• **WHAT THE EXERCISE ASKS**
Rewrite the material below, changing every "Screen dimensions:" to "Screen size:" and leaving all other text as it is.

(Collected data entries)
┏━━

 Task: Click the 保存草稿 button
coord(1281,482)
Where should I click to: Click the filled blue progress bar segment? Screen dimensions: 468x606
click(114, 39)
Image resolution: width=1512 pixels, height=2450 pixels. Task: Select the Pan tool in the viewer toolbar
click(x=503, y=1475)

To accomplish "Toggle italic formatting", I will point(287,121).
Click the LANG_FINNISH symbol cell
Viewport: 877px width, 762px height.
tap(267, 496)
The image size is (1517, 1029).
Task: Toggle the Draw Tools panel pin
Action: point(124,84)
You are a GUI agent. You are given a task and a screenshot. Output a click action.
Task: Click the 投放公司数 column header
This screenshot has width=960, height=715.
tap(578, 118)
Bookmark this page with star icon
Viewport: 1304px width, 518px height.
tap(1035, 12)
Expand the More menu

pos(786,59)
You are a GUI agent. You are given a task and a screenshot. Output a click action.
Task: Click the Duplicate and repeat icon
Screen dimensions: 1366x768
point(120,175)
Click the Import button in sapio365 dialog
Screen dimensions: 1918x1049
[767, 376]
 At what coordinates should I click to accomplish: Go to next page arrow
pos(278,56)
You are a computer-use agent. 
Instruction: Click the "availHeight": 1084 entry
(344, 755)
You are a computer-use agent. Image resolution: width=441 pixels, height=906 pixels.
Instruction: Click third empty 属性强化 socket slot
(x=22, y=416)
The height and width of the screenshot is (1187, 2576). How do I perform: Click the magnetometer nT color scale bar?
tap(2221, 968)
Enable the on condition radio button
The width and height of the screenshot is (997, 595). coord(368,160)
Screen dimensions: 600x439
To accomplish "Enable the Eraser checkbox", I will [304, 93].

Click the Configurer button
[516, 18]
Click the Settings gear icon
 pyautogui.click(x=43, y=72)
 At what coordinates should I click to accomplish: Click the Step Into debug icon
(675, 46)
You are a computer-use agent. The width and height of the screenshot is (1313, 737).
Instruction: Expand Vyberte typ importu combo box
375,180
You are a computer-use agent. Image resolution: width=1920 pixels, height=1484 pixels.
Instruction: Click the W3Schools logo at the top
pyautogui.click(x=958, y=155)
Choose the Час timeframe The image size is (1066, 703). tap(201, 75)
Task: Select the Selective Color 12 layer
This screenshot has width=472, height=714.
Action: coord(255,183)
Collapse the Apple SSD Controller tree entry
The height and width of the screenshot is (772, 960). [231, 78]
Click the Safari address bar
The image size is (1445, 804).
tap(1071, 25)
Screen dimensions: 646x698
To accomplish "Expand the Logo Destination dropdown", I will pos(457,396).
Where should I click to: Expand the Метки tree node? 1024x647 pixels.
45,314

┗━━

• **TASK SOLUTION**
 Task: Click the 保存草稿 button
coord(1281,482)
Where should I click to: Click the filled blue progress bar segment? Screen size: 468x606
click(114, 39)
Image resolution: width=1512 pixels, height=2450 pixels. Task: Select the Pan tool in the viewer toolbar
click(x=503, y=1475)

To accomplish "Toggle italic formatting", I will point(287,121).
Click the LANG_FINNISH symbol cell
Viewport: 877px width, 762px height.
tap(267, 496)
The image size is (1517, 1029).
Task: Toggle the Draw Tools panel pin
Action: point(124,84)
You are a GUI agent. You are given a task and a screenshot. Output a click action.
Task: Click the 投放公司数 column header
This screenshot has width=960, height=715.
tap(578, 118)
Bookmark this page with star icon
Viewport: 1304px width, 518px height.
tap(1035, 12)
Expand the More menu

pos(786,59)
You are a GUI agent. You are given a task and a screenshot. Output a click action.
Task: Click the Duplicate and repeat icon
Screen size: 1366x768
point(120,175)
Click the Import button in sapio365 dialog
Screen size: 1918x1049
[767, 376]
 At what coordinates should I click to accomplish: Go to next page arrow
pos(278,56)
You are a computer-use agent. 
Instruction: Click the "availHeight": 1084 entry
(344, 755)
You are a computer-use agent. Image resolution: width=441 pixels, height=906 pixels.
Instruction: Click third empty 属性强化 socket slot
(x=22, y=416)
The height and width of the screenshot is (1187, 2576). How do I perform: Click the magnetometer nT color scale bar?
tap(2221, 968)
Enable the on condition radio button
The width and height of the screenshot is (997, 595). coord(368,160)
Screen size: 600x439
To accomplish "Enable the Eraser checkbox", I will [304, 93].

Click the Configurer button
[516, 18]
Click the Settings gear icon
 pyautogui.click(x=43, y=72)
 At what coordinates should I click to accomplish: Click the Step Into debug icon
(675, 46)
You are a computer-use agent. The width and height of the screenshot is (1313, 737).
Instruction: Expand Vyberte typ importu combo box
375,180
You are a computer-use agent. Image resolution: width=1920 pixels, height=1484 pixels.
Instruction: Click the W3Schools logo at the top
pyautogui.click(x=958, y=155)
Choose the Час timeframe The image size is (1066, 703). tap(201, 75)
Task: Select the Selective Color 12 layer
This screenshot has width=472, height=714.
Action: coord(255,183)
Collapse the Apple SSD Controller tree entry
The height and width of the screenshot is (772, 960). [231, 78]
Click the Safari address bar
The image size is (1445, 804).
tap(1071, 25)
Screen size: 646x698
To accomplish "Expand the Logo Destination dropdown", I will pos(457,396).
Where should I click to: Expand the Метки tree node? 1024x647 pixels.
45,314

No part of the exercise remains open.